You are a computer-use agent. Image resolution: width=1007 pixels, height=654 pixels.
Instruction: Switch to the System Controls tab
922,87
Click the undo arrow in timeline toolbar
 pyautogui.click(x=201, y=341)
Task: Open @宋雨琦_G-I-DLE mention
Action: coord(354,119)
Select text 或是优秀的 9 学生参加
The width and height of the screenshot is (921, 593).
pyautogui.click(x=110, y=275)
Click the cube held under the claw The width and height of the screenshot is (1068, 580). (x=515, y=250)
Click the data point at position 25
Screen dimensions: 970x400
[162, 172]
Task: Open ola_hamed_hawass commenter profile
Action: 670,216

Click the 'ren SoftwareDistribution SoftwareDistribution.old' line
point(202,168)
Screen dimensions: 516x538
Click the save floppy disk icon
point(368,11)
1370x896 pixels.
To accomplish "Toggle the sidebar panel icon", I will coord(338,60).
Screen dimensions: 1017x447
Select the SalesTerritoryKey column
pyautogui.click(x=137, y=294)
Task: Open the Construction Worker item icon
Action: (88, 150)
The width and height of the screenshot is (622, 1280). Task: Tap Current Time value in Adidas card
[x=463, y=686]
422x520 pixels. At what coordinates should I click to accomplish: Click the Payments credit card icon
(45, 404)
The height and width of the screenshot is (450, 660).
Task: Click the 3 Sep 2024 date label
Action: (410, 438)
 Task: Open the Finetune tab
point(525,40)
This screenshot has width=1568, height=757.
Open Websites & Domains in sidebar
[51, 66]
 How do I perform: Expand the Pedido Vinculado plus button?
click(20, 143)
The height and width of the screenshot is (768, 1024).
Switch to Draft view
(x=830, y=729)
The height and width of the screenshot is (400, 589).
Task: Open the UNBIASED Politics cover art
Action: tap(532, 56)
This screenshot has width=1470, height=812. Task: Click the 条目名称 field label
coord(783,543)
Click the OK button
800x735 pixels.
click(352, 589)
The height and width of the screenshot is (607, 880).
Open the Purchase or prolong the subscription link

> **WORK TO COMPLETE**
Could you please retype the lines from the start of the data through the line with "Screen dimensions: 1017x447", both included, and nothing else?

> **OUTPUT FOR THIS TASK**
You are a computer-use agent. Image resolution: width=1007 pixels, height=654 pixels.
Instruction: Switch to the System Controls tab
922,87
Click the undo arrow in timeline toolbar
 pyautogui.click(x=201, y=341)
Task: Open @宋雨琦_G-I-DLE mention
Action: coord(354,119)
Select text 或是优秀的 9 学生参加
The width and height of the screenshot is (921, 593).
pyautogui.click(x=110, y=275)
Click the cube held under the claw The width and height of the screenshot is (1068, 580). (x=515, y=250)
Click the data point at position 25
Screen dimensions: 970x400
[162, 172]
Task: Open ola_hamed_hawass commenter profile
Action: 670,216

Click the 'ren SoftwareDistribution SoftwareDistribution.old' line
point(202,168)
Screen dimensions: 516x538
Click the save floppy disk icon
point(368,11)
1370x896 pixels.
To accomplish "Toggle the sidebar panel icon", I will coord(338,60).
Screen dimensions: 1017x447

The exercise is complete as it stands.